- **Passage to read**
------

2023 was very much the year of AI. After the birth of ChatGPT, Google Bard, and countless other large-language model (LLM) chatbots, artificial intelligence entered the public consciousness meaningfully for the first time. This year, though, things are set to turn up a notch. As The New York Times kicks off the year with a landmark copyright lawsuit, 2024 could very much be the year that the internet landscape and journalism change forever.
Firstly, it’s worth outlining just what aspects of artificial intelligence are having the most significant impact. For years, machine learning has been a huge part of how the internet works, with everything from advertising to concert tickets learning from user behaviours to improve and personalise online experiences. Last year, though, all of that changed. The release of ChatGPT to the public on the 30th November 2022 revolutionised how the public and businesses saw the technology. All of a sudden, LLMs went from being ‘helpful add-ons’ to potential job stealers and doomsday causers. Microsoft quickly acquired large stakes in OpenAI and Alphabet CEO Sundar Pichai vowed to “make the competition dance” with the release of its competitor, Google Bard.
These LLMs are a significant change from what went before. Their transformer models have the capability to learn from far larger data sets than was previously the case, ‘tokenise’ that data, and respond to queries in increasingly human-like ways. Without going into too much technical detail, these models rake huge amounts of data from millions of websites, train themselves on that data, and use it to respond to user queries and questions.
Inevitably, after an initial surge in popularity and excitement, publishers, content creators, and basically anyone producing content on the internet became quickly concerned with how copyright might be jeopardised in this scenario. The billions of dollars so far invested in the industry have been almost entirely predicated on the argument of OpenAI’s CEO Sam Altman and others that the use of this data falls under ‘fair use’ exemptions from copyright law. In the United States, though, outcomes in cases like these are famously hard to predict, and almost identical cases often have inconsistent results depending on judges and states.
The ‘fair use’ argument that AI bosses use is based on a series of factors. Primarily, the idea is that although these models are trained off millions of websites and articles written by others and covered by copyright law, they are not directly reproducing it. OpenAI and others argue that their use is ‘transformative’, much like a parody of a song or a book review.
A common case referenced here is when Google Books was sued by The Authors Guild in September 2005. In that case, the judges sided with Google. The decision was based on the idea that the company was not building a ‘book substitute’ but instead a search engine and database for different publications.
As you might have guessed by now, many publishers wholly disagree with OpenAI’s reading of the law and on the 27th of December, The New York Times made the first legal move after months of attempted negotiations. The NYT said that those negotiations “had not produced a resolution”, whilst OpenAI said that it was “surprised and disappointed”.
It’s almost impossible to predict an outcome in this specific case. OpenAI and Microsoft are, by all accounts, extremely reluctant to settle with The New York Times for fear of thousands of different publishers following suit and queuing up for pay-outs. More likely, it seems, is the eventual establishment of some long-term model to repay writers and publishers.

------

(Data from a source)
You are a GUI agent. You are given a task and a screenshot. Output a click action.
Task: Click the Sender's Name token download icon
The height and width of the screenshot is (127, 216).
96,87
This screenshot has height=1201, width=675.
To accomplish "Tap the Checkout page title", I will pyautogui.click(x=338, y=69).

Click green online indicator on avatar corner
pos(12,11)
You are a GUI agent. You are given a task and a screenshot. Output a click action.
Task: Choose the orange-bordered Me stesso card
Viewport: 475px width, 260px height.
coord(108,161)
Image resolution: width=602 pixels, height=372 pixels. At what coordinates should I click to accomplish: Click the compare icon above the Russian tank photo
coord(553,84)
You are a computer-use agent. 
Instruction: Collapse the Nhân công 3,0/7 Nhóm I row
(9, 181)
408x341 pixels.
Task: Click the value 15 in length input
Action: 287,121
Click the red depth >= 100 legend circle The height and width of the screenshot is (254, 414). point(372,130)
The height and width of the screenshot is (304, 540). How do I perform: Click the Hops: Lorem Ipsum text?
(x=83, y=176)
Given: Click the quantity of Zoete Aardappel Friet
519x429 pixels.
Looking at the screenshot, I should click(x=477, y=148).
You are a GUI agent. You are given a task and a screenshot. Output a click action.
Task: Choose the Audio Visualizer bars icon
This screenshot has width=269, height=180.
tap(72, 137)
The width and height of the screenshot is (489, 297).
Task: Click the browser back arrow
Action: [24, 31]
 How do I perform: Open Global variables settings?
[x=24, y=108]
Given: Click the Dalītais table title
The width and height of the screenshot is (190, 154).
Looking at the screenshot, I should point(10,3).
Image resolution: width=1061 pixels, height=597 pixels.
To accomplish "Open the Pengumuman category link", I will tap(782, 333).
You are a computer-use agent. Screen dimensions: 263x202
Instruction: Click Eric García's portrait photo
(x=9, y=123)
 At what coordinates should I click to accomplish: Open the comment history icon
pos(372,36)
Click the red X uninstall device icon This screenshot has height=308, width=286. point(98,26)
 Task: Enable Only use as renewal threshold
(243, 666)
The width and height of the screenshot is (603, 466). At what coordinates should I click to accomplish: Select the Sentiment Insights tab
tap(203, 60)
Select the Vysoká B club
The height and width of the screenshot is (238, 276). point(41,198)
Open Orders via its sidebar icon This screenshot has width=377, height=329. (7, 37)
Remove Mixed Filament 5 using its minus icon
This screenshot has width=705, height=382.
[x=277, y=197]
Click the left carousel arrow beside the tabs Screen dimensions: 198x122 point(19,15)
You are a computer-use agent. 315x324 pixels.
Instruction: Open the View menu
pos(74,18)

------

- **To do**
[1] According to the article on AI and copyright, on what date was ChatGPT released to the public?
[2] Transcribe the article on AI and copyright from "The ‘fair use’" to "for different publications.".

- **Problem solutions**
[1] ChatGPT was released to the public on the 30th November 2022.

[2]
The ‘fair use’ argument that AI bosses use is based on a series of factors. Primarily, the idea is that although these models are trained off millions of websites and articles written by others and covered by copyright law, they are not directly reproducing it. OpenAI and others argue that their use is ‘transformative’, much like a parody of a song or a book review.
A common case referenced here is when Google Books was sued by The Authors Guild in September 2005. In that case, the judges sided with Google. The decision was based on the idea that the company was not building a ‘book substitute’ but instead a search engine and database for different publications.